Field Guide

Complete Guide

Kuberhealthy is a synthetic monitoring operator for Kubernetes. It runs user-defined “check” pods on a schedule and exposes their pass/fail results as Prometheus metrics and a JSON status endpoint, so you can alert on “can this cluster actually do the thing” rather than only on symptomatic CPU or memory signals.

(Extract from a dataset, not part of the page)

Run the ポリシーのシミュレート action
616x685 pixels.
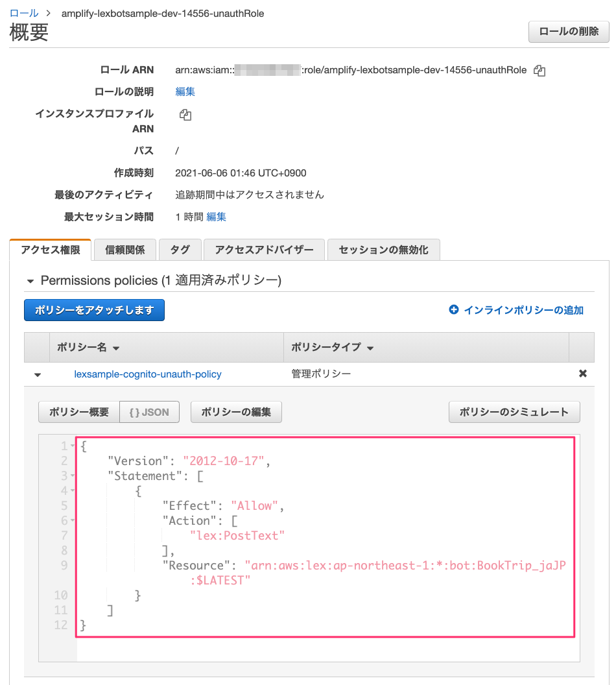click(x=514, y=411)
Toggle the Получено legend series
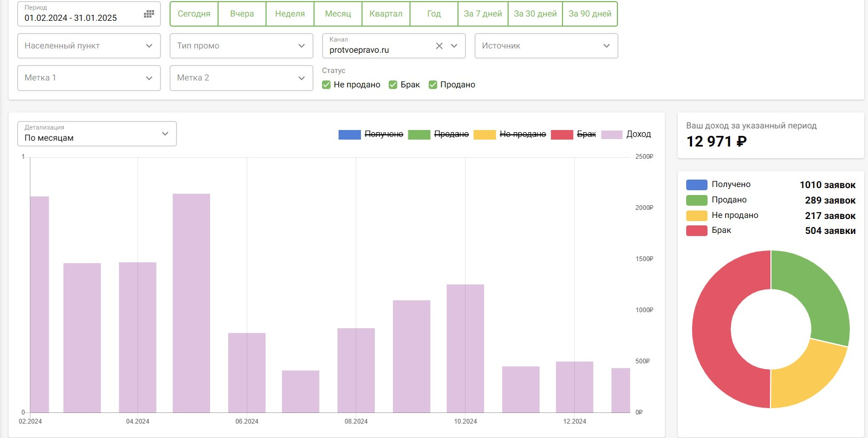This screenshot has height=438, width=868. [371, 134]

A check is just a container that runs, does something, and reports success or failure back to the Kuberhealthy operator via an injected URL and token. Out of the box it ships checks for deployment (can the cluster create a Deployment, roll it, and tear it down?), DNS resolution, image pull, PVC provisioning, kube-proxy connectivity, daemonset rollout, and network connectivity across nodes. Because checks are just containers, you can write your own in any language — the standard pattern is a small Go or Python binary that calls the Kubernetes API or your own application and reports success via the client library. A KuberhealthyCheck CRD declares the image, schedule, and timeout; the operator runs the pod in a dedicated namespace and tracks its last state.

It was open-sourced by Comcast and later moved to the kuberhealthy org. Its niche versus Prometheus blackbox_exporter is that checks run inside the cluster and exercise Kubernetes primitives, which is how you catch things like “PersistentVolumes have been failing to bind for two hours” before any workload notices.